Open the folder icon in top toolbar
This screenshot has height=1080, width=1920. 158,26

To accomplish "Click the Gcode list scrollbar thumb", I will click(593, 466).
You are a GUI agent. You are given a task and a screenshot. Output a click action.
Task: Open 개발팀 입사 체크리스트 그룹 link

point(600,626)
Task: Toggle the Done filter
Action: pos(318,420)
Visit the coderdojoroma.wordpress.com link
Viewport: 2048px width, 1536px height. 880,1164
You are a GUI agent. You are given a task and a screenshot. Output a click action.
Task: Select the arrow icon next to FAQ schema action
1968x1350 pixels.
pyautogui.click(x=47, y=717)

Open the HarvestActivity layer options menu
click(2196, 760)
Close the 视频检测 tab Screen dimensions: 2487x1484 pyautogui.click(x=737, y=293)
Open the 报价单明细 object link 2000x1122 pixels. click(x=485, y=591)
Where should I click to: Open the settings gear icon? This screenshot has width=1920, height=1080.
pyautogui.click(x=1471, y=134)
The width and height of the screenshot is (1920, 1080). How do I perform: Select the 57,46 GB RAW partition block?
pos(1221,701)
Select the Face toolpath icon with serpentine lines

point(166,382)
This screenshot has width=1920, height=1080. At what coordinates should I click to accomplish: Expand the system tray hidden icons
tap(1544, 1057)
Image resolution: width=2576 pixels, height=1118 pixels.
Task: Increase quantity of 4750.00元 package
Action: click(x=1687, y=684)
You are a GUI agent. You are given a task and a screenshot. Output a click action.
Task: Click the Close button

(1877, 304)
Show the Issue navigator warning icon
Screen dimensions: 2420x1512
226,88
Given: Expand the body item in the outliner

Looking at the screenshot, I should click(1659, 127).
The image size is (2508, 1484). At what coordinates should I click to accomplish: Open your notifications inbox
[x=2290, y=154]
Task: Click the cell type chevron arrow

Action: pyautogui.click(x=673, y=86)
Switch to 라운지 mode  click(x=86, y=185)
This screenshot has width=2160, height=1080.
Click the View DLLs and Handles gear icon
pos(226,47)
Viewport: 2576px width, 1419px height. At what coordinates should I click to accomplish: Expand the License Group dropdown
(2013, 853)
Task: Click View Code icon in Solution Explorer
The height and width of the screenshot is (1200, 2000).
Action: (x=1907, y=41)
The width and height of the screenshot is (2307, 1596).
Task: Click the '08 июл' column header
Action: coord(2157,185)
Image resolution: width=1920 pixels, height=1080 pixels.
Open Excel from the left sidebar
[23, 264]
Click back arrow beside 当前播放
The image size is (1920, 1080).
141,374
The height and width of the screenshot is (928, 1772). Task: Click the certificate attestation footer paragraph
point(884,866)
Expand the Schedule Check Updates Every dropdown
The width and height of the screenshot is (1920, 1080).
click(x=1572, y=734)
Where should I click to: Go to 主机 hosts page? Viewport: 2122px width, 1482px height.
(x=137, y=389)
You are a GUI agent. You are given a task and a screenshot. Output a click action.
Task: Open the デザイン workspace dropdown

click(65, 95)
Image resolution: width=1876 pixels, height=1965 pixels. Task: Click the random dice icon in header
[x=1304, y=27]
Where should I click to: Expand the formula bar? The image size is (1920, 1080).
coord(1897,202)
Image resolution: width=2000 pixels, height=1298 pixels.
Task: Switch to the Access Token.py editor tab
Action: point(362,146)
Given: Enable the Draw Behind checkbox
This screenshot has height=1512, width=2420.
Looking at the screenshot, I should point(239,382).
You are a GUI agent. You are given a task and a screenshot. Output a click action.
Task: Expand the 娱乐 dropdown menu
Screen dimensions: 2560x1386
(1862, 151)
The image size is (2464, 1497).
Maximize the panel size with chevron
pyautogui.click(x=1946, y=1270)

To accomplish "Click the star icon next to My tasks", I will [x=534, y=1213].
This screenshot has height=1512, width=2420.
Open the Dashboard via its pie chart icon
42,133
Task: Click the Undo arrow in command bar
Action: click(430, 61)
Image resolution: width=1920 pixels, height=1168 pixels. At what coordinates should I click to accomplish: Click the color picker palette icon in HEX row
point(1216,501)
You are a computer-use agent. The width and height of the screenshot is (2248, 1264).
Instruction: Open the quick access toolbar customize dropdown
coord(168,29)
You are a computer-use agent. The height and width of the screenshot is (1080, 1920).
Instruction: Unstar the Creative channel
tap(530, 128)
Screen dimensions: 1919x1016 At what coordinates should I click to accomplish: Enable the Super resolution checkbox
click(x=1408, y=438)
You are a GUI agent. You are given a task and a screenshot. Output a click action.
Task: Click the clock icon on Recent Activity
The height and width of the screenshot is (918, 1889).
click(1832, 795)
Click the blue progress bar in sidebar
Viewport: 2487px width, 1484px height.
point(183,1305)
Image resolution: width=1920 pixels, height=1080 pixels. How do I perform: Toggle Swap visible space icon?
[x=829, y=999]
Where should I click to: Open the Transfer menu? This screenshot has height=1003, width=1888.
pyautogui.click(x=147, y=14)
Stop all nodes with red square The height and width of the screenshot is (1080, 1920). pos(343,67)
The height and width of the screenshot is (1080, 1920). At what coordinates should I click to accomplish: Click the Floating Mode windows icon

INSTRUCTIONS TO FOLLOW >>
Write an exact transcription of every entry above.

ANSWER BELOW >>
Open the folder icon in top toolbar
This screenshot has height=1080, width=1920. 158,26

To accomplish "Click the Gcode list scrollbar thumb", I will click(593, 466).
You are a GUI agent. You are given a task and a screenshot. Output a click action.
Task: Open 개발팀 입사 체크리스트 그룹 link

point(600,626)
Task: Toggle the Done filter
Action: pos(318,420)
Visit the coderdojoroma.wordpress.com link
Viewport: 2048px width, 1536px height. 880,1164
You are a GUI agent. You are given a task and a screenshot. Output a click action.
Task: Select the arrow icon next to FAQ schema action
1968x1350 pixels.
pyautogui.click(x=47, y=717)

Open the HarvestActivity layer options menu
click(2196, 760)
Close the 视频检测 tab Screen dimensions: 2487x1484 pyautogui.click(x=737, y=293)
Open the 报价单明细 object link 2000x1122 pixels. click(x=485, y=591)
Where should I click to: Open the settings gear icon? This screenshot has width=1920, height=1080.
pyautogui.click(x=1471, y=134)
The width and height of the screenshot is (1920, 1080). How do I perform: Select the 57,46 GB RAW partition block?
pos(1221,701)
Select the Face toolpath icon with serpentine lines

point(166,382)
This screenshot has width=1920, height=1080. At what coordinates should I click to accomplish: Expand the system tray hidden icons
tap(1544, 1057)
Image resolution: width=2576 pixels, height=1118 pixels.
Task: Increase quantity of 4750.00元 package
Action: click(x=1687, y=684)
You are a GUI agent. You are given a task and a screenshot. Output a click action.
Task: Click the Close button

(1877, 304)
Show the Issue navigator warning icon
Screen dimensions: 2420x1512
226,88
Given: Expand the body item in the outliner

Looking at the screenshot, I should click(1659, 127).
The image size is (2508, 1484). At what coordinates should I click to accomplish: Open your notifications inbox
[x=2290, y=154]
Task: Click the cell type chevron arrow

Action: pyautogui.click(x=673, y=86)
Switch to 라운지 mode  click(x=86, y=185)
This screenshot has width=2160, height=1080.
Click the View DLLs and Handles gear icon
pos(226,47)
Viewport: 2576px width, 1419px height. At what coordinates should I click to accomplish: Expand the License Group dropdown
(2013, 853)
Task: Click View Code icon in Solution Explorer
The height and width of the screenshot is (1200, 2000).
Action: (x=1907, y=41)
The width and height of the screenshot is (2307, 1596).
Task: Click the '08 июл' column header
Action: coord(2157,185)
Image resolution: width=1920 pixels, height=1080 pixels.
Open Excel from the left sidebar
[23, 264]
Click back arrow beside 当前播放
The image size is (1920, 1080).
141,374
The height and width of the screenshot is (928, 1772). Task: Click the certificate attestation footer paragraph
point(884,866)
Expand the Schedule Check Updates Every dropdown
The width and height of the screenshot is (1920, 1080).
click(x=1572, y=734)
Where should I click to: Go to 主机 hosts page? Viewport: 2122px width, 1482px height.
(x=137, y=389)
You are a GUI agent. You are given a task and a screenshot. Output a click action.
Task: Open the デザイン workspace dropdown

click(65, 95)
Image resolution: width=1876 pixels, height=1965 pixels. Task: Click the random dice icon in header
[x=1304, y=27]
Where should I click to: Expand the formula bar? The image size is (1920, 1080).
coord(1897,202)
Image resolution: width=2000 pixels, height=1298 pixels.
Task: Switch to the Access Token.py editor tab
Action: point(362,146)
Given: Enable the Draw Behind checkbox
This screenshot has height=1512, width=2420.
Looking at the screenshot, I should point(239,382).
You are a GUI agent. You are given a task and a screenshot. Output a click action.
Task: Expand the 娱乐 dropdown menu
Screen dimensions: 2560x1386
(1862, 151)
The image size is (2464, 1497).
Maximize the panel size with chevron
pyautogui.click(x=1946, y=1270)

To accomplish "Click the star icon next to My tasks", I will [x=534, y=1213].
This screenshot has height=1512, width=2420.
Open the Dashboard via its pie chart icon
42,133
Task: Click the Undo arrow in command bar
Action: click(430, 61)
Image resolution: width=1920 pixels, height=1168 pixels. At what coordinates should I click to accomplish: Click the color picker palette icon in HEX row
point(1216,501)
You are a computer-use agent. The width and height of the screenshot is (2248, 1264).
Instruction: Open the quick access toolbar customize dropdown
coord(168,29)
You are a computer-use agent. The height and width of the screenshot is (1080, 1920).
Instruction: Unstar the Creative channel
tap(530, 128)
Screen dimensions: 1919x1016 At what coordinates should I click to accomplish: Enable the Super resolution checkbox
click(x=1408, y=438)
You are a GUI agent. You are given a task and a screenshot. Output a click action.
Task: Click the clock icon on Recent Activity
The height and width of the screenshot is (918, 1889).
click(1832, 795)
Click the blue progress bar in sidebar
Viewport: 2487px width, 1484px height.
point(183,1305)
Image resolution: width=1920 pixels, height=1080 pixels. How do I perform: Toggle Swap visible space icon?
[x=829, y=999]
Where should I click to: Open the Transfer menu? This screenshot has height=1003, width=1888.
pyautogui.click(x=147, y=14)
Stop all nodes with red square The height and width of the screenshot is (1080, 1920). pos(343,67)
The height and width of the screenshot is (1080, 1920). At what coordinates should I click to accomplish: Click the Floating Mode windows icon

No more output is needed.